*EXCERPTED TEXT*:
━━━━━━━━━━

NRG Oncology recently reported the results of the National Cancer Institute sponsored phase II/III NRG-BN007 clinical trial showing that combining ipilimumab and nivolumab with radiation therapy (RT) did not improve progression-free survival (PFS) for patients with newly diagnosed MGMT-unmethylated (uMGMT) glioblastoma in comparison to standard RT with temozolomide (TMZ).
Accordingly, this trial will not progress to a phase III.
These results were recently published in the Journal of Clinical Oncology.
NRG-BN007 is the successor trial to the phase I NRG-BN002 clinical study that initially indicated combining ipilimumab and nivolumab with radiation therapy was safe for patients with newly diagnosed glioblastoma.
Glioblastoma is the most common primary cancer of the brain in adults and prognosis is poor despite aggressive treatment with cytoreductive surgery then radiotherapy and temozolomide (TMZ) chemotherapy with or without Tumour Treating Fields.
Additionally, tumours with an uMGMT promoter represent the majority of cases for newly diagnosed glioblastoma and are particularly aggressive, and relatively resistant to temozolomide which has remained the standard first-line chemotherapy for this patient population for the last twenty years.
“Although ipilimumab and nivolumab did not improve PFS for this specific population, there still remains a dire need to find new therapies for glioblastoma, especially MGMT-unmethylated disease. The results of this trial are incredibly important to inform practice and redirect potential future options for patients with uMGMT glioblastoma. Further biomarker analyses are ongoing to determine if any specific subsets do derive benefit from this treatment combination. Follow-up for overall survival also continues,” stated Andrew B.
Lassman, MS, MD, FAAN, FASCO, the lead author of the NRG-BN007 manuscript as well as John Harris Professor and Vice Chair for Clinical Research and Division Chief of Neuro-Oncology in the Neurology Department, Associate Dean of Clinical Research Compliance for the Vagelos College of Physicians & Surgeons at Columbia University, Associate Director for Clinical Trials for the Herbert Irving Comprehensive Cancer Centre, and Attending Neurologist at, NewYork-Presbyterian.
NRG-BN007 accrued 159 eligible patients and stratified by recursive partitioning analysis class and intent to use Tumour Treating Fields.
Patients were randomised patients to either received ipilimumab and nivolumab or temozolomide (79 immunotherapy, 80 temozolomide).
With 95% power to detect a hazard ratio (HR) ≤ 0.58 for PFS at a one-sided significance level (p) of 0.15, superior PFS with immunotherapy in phase II would lead to phase III overall survival testing.
A pre-planned analysis of phase II data conducted after 100 centrally determined PFS events showed no significant PFS improvement for ipilimumab and nivolumab vs.
temozolomide (median 7.7 months vs.8.5 months, HR 1.47, 70% CI 1.19-1.83, 1-sided p=0.96; 95% CI 0.98-2.2).
Overall survival is immature (> 50% alive) but with no observed difference between arms (median ~13 months each, HR 0.95, 95% CI 0.61-1.49, p=0.36).
Since the trial did not show superior PFS in phase II, it will not be proceeding to assess overall survival in a phase III trial.

━━━━━━━━━━

*GIVEN DATA*:

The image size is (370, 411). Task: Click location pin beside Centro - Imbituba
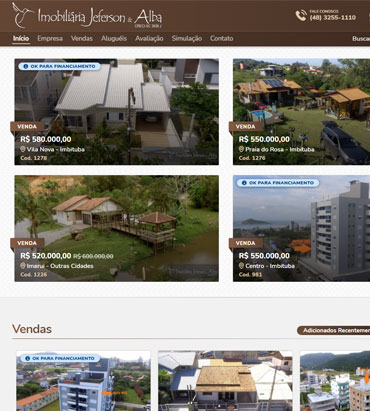pyautogui.click(x=241, y=266)

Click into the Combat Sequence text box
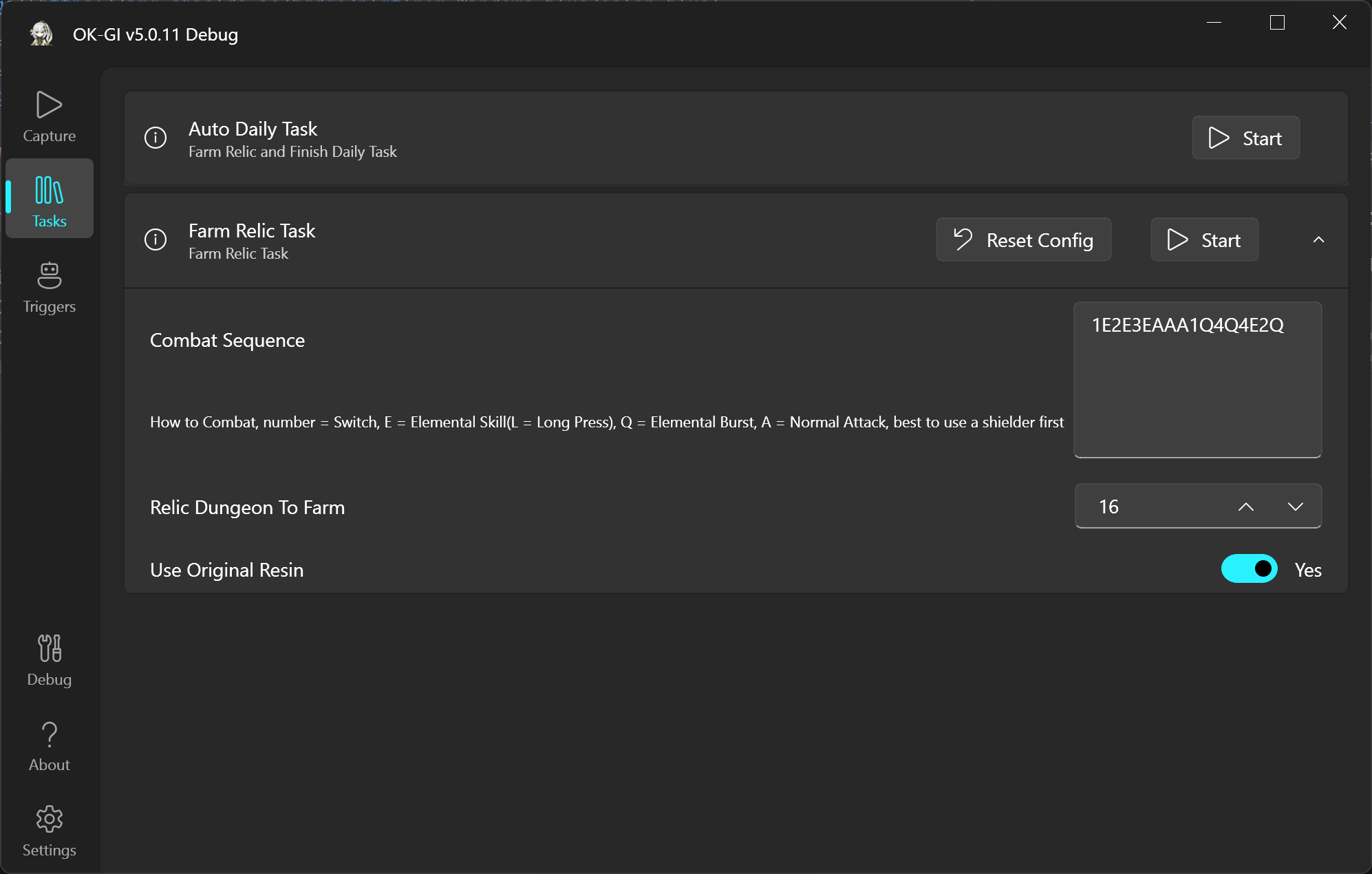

━━━━━━━━━━

*REQUIREMENT*: Copy the part of the glioblastoma trial report that opens with "NRG Oncology recently" and closes with "with temozolomide (TMZ).", swapping "progression-free survival" for "event-free survival". The data plays no role here.

*RESULT FOR THIS TASK*:
NRG Oncology recently reported the results of the National Cancer Institute sponsored phase II/III NRG-BN007 clinical trial showing that combining ipilimumab and nivolumab with radiation therapy (RT) did not improve event-free survival (PFS) for patients with newly diagnosed MGMT-unmethylated (uMGMT) glioblastoma in comparison to standard RT with temozolomide (TMZ).